▸ **QUOTED TEXT**:

+++

# Honda GX270 on salter won't start



## ducaticorse (Oct 16, 2012)

Had the salter going during the storm yesterday, and all was fine. Went out to pepper some lots tonight and dead as a door nail. Forget about the controller/electric start yada. I use the pull start on the motor itself. 

Didnt feel like messing with it tonight so I am going at it tomorrow. I'm thinking it's an ignition issue, so I'll check for spark, which I don't think I am going to get.. 

Anyone care to offer any advice?


----------



## GSS LLC (Jul 7, 2012)

I'd just whiff some ether in the air filter element, pull the rope once and see what happens. and check that you actually have fuel. small engines are HARD to kill. as long as the magnet on the flywheel didnt come off (WOULD HAVE DIED DURING LAST USE) and the coil/magneto is good (i doubt it died while sitting overnight, you should have spark (if the spark plug is good). you know you have air. next would be dirt in the carb. but if it ran fine last night, i doubt all of a sudden while sitting it clogged up. 

check for fuel in the tank, spray a bit of brake cleen or ether at it, pull the rope, i bet it fires. i start mine every time that way. screw chokes and all that. i want speed in starting, i dont want to mess with it.

edit: make sure the switch on the controller isnt set to "off". ive never done that or anything. ever.


----------



## ducaticorse (Oct 16, 2012)

GSS LLC;1569408 said:


> I'd just whiff some ether in the air filter element, pull the rope once and see what happens. and check that you actually have fuel. small engines are HARD to kill. as long as the magnet on the flywheel didnt come off (WOULD HAVE DIED DURING LAST USE) and the coil/magneto is good (i doubt it died while sitting overnight, you should have spark (if the spark plug is good). you know you have air. next would be dirt in the carb. but if it ran fine last night, i doubt all of a sudden while sitting it clogged up.
> 
> check for fuel in the tank, spray a bit of brake cleen or ether at it, pull the rope, i bet it fires. i start mine every time that way. screw chokes and all that. i want speed in starting, i dont want to mess with it.
> 
> edit: make sure the switch on the controller isnt set to "off". ive never done that or anything. ever.


Tried the ether when it was acting up, ZERO. Thats why I dont think its getting spark.


----------



## ducaticorse (Oct 16, 2012)

Whether its getting fuel or not is irrelevant at this point because it wont jump on the ether. So Im assuming there is no spark for whatever reason.


----------



## GSS LLC (Jul 7, 2012)

oof. make sure the switch isnt off. and the ground (kill) wire isnt touching anything. 

o wait, low oil sensor! make sure youre full of oil. its either that or the ignition, they are very touchy on oil levels. i think those engines have a electronic ignition module? that might be bad. pickup coils.

pull the plug, make sure its not fouled. lay it on the engine connected to plug wire, pull rope, see if spark jumps the plug gap. that will tell you if you have spark or not.


----------



## ducaticorse (Oct 16, 2012)

Yeah, I know how to check a plug. Didn't think there was a low oil kill on this thing. I did check the oil, and it was low, but I do not believe that has anything to do with it. And yes, the ignition key was in the on position.. It has an electric start, but I dont use it/not hooked up, hasnt been for a while.


----------



## GSS LLC (Jul 7, 2012)

If Honda's are low on oil, it kills the spark. It very well could be.


----------



## ducaticorse (Oct 16, 2012)

GSS LLC;1569437 said:


> If Honda's are low on oil, it kills the spark. It very well could be.


Nice to know..... Glad it doesn't say SH-T about that in the manual...


----------



## ducaticorse (Oct 16, 2012)

Its fixed. Took the cover off the engine to access the magneto, pulled the ignition wire off it and it fired right up. There is a short somewhere further down the line that needs to be worked out, but the motor is running now.


----------

+++

Items from a dataset
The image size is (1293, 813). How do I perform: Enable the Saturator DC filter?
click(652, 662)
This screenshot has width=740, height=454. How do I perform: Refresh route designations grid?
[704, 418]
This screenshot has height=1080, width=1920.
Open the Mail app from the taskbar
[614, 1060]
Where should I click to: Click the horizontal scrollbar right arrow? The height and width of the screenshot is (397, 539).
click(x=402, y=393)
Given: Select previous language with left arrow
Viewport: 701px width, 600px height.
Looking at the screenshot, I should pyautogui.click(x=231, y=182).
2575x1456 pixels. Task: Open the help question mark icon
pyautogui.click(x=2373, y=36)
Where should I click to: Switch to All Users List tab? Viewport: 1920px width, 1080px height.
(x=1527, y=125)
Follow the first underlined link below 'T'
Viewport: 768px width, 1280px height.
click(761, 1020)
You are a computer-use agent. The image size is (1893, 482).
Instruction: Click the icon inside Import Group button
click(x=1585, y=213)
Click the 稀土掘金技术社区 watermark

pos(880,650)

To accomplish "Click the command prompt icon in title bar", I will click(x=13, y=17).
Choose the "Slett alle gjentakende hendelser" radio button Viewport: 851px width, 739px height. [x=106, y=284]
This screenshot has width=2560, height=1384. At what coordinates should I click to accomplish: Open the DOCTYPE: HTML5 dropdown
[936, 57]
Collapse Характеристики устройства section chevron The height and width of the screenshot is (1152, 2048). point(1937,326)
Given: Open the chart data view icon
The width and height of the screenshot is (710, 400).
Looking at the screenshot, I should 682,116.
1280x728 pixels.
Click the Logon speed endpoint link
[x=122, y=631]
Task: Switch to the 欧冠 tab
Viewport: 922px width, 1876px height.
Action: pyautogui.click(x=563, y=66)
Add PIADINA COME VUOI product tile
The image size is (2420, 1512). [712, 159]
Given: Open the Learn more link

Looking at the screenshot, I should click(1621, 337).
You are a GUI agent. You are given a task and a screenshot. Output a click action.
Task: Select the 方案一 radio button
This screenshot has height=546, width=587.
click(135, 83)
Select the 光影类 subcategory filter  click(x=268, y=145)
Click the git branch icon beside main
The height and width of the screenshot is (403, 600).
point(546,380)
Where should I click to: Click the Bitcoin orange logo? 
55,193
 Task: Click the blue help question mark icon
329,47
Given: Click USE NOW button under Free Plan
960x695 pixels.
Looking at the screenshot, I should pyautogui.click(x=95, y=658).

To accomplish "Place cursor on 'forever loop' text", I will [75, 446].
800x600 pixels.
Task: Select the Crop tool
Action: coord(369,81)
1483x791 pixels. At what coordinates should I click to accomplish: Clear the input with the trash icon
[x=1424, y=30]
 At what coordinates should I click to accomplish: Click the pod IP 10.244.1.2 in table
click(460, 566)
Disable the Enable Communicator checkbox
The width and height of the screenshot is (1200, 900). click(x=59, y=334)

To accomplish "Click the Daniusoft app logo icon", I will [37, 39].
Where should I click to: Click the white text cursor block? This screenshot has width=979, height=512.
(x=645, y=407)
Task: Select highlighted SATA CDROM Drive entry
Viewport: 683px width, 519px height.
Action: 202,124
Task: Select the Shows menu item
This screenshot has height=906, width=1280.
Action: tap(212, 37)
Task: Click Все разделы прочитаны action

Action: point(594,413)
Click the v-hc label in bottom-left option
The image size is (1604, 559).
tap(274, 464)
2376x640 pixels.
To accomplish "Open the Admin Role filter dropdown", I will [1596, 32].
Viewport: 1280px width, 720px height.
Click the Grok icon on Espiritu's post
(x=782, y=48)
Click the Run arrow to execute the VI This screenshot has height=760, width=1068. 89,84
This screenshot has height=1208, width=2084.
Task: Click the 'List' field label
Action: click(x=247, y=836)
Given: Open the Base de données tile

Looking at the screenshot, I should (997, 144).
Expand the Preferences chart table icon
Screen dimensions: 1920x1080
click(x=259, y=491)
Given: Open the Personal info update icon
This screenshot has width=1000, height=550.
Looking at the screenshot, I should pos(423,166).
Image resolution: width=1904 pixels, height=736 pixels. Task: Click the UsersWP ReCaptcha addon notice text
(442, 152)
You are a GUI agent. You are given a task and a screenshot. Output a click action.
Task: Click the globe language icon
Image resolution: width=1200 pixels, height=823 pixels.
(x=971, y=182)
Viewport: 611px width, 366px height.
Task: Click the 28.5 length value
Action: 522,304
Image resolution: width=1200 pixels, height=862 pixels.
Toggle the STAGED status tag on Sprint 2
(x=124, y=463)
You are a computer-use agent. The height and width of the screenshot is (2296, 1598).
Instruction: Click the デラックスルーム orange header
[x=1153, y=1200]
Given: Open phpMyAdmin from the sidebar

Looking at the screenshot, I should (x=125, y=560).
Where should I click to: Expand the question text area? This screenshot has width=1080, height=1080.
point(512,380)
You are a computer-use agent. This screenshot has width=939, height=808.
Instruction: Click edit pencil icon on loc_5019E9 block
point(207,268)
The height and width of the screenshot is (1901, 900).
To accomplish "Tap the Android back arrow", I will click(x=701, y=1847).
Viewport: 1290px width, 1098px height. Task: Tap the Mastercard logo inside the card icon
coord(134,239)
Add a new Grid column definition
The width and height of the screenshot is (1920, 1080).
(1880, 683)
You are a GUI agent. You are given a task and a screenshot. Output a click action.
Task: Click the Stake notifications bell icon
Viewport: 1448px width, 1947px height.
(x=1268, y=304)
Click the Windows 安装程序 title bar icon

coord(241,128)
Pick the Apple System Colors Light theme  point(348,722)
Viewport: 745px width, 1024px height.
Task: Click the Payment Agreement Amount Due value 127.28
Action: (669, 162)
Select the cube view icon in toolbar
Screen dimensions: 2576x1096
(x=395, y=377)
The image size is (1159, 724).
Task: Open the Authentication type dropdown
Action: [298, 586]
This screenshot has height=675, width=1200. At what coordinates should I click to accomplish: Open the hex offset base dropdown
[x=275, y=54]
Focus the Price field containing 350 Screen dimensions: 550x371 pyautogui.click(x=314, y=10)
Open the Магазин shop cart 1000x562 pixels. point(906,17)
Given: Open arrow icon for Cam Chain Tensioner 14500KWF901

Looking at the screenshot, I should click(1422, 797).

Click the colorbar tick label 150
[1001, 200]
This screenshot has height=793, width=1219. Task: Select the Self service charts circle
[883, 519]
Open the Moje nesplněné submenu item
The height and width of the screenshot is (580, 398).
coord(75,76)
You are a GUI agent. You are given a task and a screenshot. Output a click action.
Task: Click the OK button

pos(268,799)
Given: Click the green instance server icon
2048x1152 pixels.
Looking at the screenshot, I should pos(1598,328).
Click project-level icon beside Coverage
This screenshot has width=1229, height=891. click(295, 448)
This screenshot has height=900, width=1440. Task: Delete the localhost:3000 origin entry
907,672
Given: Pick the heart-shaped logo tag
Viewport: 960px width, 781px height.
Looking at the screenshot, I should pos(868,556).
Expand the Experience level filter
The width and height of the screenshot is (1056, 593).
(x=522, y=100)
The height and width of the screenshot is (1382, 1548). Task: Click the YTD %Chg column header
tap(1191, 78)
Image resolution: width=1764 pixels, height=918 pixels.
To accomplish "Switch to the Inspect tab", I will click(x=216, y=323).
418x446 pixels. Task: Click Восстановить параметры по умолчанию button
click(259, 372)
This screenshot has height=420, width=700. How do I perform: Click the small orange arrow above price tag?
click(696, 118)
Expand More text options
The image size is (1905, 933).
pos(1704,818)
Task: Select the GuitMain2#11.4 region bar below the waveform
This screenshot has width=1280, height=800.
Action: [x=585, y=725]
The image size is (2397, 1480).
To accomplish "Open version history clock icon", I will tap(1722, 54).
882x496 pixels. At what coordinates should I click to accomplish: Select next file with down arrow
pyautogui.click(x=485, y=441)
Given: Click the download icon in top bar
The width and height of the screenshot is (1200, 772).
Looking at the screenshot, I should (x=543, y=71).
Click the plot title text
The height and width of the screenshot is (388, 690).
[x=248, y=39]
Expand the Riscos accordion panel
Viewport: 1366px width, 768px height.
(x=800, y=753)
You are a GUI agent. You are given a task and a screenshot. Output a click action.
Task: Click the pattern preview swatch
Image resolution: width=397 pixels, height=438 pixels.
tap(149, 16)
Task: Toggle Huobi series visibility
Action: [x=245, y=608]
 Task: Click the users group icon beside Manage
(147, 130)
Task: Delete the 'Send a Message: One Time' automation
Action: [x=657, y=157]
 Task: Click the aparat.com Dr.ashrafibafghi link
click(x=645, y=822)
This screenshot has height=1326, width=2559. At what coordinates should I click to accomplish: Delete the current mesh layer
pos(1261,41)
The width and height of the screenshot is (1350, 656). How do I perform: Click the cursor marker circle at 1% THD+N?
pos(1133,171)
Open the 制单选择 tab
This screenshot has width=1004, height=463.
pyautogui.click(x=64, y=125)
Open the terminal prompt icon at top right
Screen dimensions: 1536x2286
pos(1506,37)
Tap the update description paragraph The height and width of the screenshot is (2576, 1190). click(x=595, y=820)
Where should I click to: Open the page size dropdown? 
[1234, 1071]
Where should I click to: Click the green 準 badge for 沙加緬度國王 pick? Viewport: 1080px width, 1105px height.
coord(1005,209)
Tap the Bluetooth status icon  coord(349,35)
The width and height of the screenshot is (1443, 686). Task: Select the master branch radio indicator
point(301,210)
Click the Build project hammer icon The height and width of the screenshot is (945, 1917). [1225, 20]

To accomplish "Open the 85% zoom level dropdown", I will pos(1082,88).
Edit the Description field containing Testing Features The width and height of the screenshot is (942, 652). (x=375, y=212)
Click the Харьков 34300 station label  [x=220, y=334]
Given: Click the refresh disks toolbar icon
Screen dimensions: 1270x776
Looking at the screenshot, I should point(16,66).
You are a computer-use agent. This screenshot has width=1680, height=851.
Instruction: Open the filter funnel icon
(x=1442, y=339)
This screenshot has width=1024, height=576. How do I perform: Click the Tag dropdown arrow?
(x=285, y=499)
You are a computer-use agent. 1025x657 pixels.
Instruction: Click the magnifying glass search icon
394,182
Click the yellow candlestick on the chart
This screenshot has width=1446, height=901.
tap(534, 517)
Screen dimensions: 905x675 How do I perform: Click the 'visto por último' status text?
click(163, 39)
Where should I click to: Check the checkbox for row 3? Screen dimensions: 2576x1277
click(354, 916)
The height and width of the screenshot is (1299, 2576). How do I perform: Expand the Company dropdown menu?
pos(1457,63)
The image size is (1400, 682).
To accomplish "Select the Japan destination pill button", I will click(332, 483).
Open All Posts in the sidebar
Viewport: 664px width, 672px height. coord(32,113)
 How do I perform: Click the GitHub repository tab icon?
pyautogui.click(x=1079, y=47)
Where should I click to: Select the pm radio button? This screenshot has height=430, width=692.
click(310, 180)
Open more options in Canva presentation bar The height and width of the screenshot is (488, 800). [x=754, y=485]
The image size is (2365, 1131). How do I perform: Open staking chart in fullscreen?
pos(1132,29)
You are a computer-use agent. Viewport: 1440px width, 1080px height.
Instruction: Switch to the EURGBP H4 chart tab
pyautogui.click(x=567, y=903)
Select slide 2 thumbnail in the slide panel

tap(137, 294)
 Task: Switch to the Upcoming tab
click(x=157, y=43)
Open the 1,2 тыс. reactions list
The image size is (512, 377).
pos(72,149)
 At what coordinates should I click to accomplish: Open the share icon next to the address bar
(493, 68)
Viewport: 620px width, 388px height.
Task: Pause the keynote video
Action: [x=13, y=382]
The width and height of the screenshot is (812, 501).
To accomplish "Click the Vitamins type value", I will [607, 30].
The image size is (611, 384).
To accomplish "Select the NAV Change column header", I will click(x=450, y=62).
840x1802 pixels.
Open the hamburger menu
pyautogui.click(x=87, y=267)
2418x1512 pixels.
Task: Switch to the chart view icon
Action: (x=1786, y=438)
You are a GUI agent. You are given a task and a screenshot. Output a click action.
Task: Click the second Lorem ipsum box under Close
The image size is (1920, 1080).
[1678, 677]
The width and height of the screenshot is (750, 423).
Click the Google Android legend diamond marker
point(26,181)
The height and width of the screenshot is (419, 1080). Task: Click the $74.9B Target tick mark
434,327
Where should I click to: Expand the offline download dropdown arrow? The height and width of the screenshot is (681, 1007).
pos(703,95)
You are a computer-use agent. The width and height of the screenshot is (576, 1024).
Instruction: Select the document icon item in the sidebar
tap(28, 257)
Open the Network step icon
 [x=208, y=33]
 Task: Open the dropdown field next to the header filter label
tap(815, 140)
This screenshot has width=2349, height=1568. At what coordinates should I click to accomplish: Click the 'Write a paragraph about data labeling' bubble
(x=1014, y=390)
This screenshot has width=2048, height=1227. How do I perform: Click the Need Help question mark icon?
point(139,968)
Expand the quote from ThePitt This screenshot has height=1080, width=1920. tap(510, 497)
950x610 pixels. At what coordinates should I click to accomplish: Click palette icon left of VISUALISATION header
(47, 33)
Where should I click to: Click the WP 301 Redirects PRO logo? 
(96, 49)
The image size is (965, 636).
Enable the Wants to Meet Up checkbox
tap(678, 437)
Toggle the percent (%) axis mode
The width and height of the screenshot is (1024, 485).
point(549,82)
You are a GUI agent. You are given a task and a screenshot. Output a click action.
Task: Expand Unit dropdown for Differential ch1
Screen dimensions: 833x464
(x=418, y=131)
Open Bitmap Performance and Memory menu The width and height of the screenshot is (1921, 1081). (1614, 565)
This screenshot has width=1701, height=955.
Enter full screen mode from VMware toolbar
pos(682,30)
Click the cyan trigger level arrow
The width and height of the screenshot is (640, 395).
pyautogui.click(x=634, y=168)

+++

▸ **STATED TASK**:
Answer these from the Honda GX270 thread:
(a) What result did the original poster get from trying ether while the engine was acting up?
(b) According to GSS LLC, what happens when a Honda is low on oil?
(c) What did the original poster do to get the motor running?
Rely on the Honda GX270 thread alone; the data plays no part.

▸ **ANSWER IN FULL**:
(a) Nothing. It got zero response and wouldn't jump on the ether.
(b) It kills the spark.
(c) The poster took the cover off the engine to reach the magneto and pulled the ignition wire off it, and then the motor fired right up.